Footsteps to Freedom – Highly recommend this tour agency. I spent two days with owner Garth Angus who was professional, knowledgeable, and personable. They offer two daily scheduled group walking tours, a number of private tours, and are happy to work with you to design a personalized itinerary. Rates start at R260 per person.

Cape Heritage Hotel – Boutique hotel in the heart of the city. Features 17 individually designed rooms (mine had a very large balcony overlooking the dining courtyard) and eclectic artwork in the public spaces. The friendly and helpful staff will assist in every way, including surprising you with a birthday song and champagne! Current rates begin at R2,390 per night, including breakfast.

Table Mountain – If Cape Town’s the dining room, then Table Mountain is, well, the table. You’ll always have a great view of it from the streets, but to really appreciate the city, you need to get to the top. If you have time, a hike’s the way to go. But for the rest of us, a quick trip up on the rotating cable car is fun. Buy your tickets in advance online to avoid the long queue. Rates: Roundrip adult fares are approximately R240.

Bo-Kaap – Start your tour of this colorful neighborhood at the Bo-Kaap Museum on Wale Street to learn about its origins and the people who live here. Stop in to smell the spices at Atlas Trading and consider taking a cooking lesson to learn a thing or two about Cape Malay cuisine.

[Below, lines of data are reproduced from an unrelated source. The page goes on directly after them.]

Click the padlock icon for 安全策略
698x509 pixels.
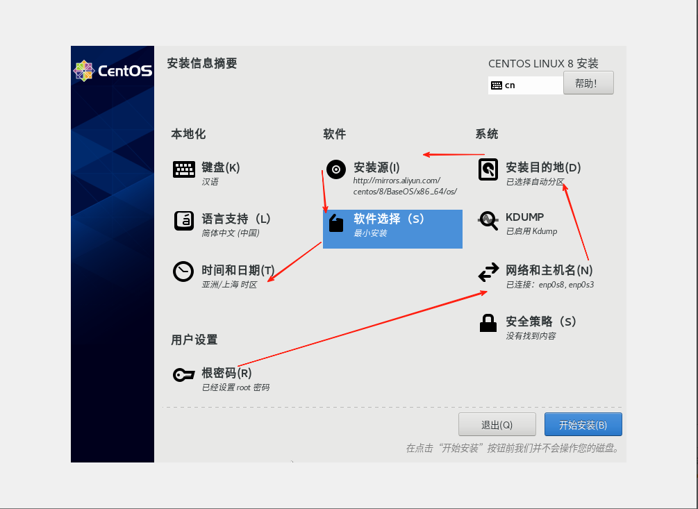pos(489,324)
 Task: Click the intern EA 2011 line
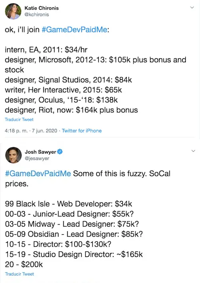46,50
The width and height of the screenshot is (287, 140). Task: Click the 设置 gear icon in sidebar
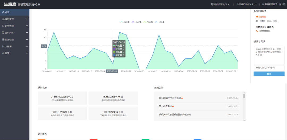[3, 53]
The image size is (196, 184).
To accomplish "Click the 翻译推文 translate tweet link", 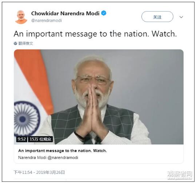I will coord(25,44).
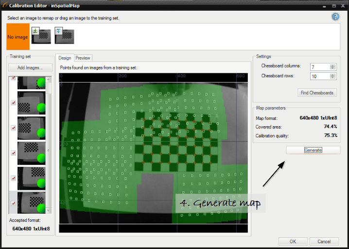This screenshot has width=349, height=249.
Task: Uncheck the second training image checkbox
Action: [x=13, y=102]
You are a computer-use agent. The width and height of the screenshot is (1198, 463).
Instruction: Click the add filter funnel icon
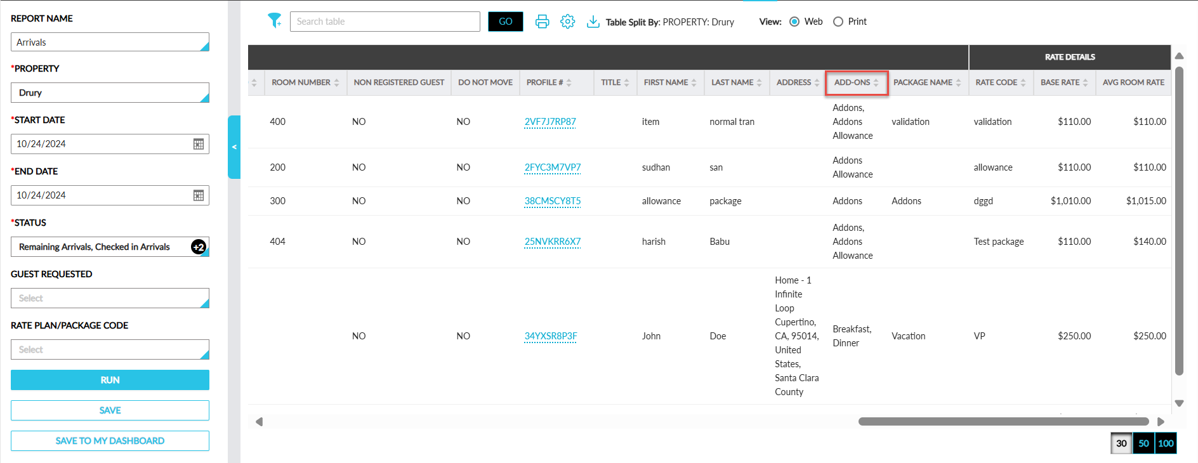pos(274,21)
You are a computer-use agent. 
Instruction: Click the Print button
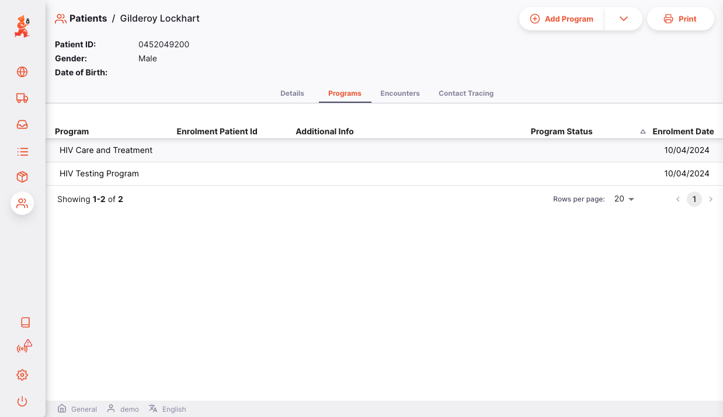coord(680,19)
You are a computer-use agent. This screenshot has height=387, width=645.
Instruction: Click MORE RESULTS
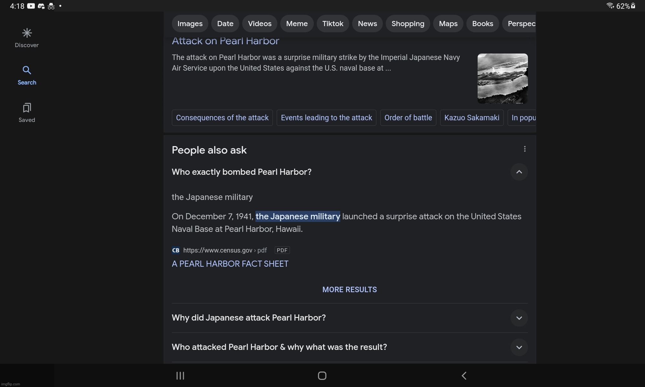[350, 290]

Boulders Beach – Don’t miss seeing the penguin colony at Boulders Beach, located just south of Simon’s Town on the east side of the peninsula. Adult admission is R65.

Cape Point – This large park is open daily and offers many opportunities for outdoor enthusiasts including sea kayaking, mountain biking, swimming, or simply take a walk along Shipwreck Trail. Park adult admission is R125; funicular rides to the lighthouse are extra.

Kirstenbosch – Acclaimed as “the most beautiful garden in Africa”, it features spectacular views of both the city and the mountain and the opportunity to get up close and personal with exotic plant species. Adult admission is R55.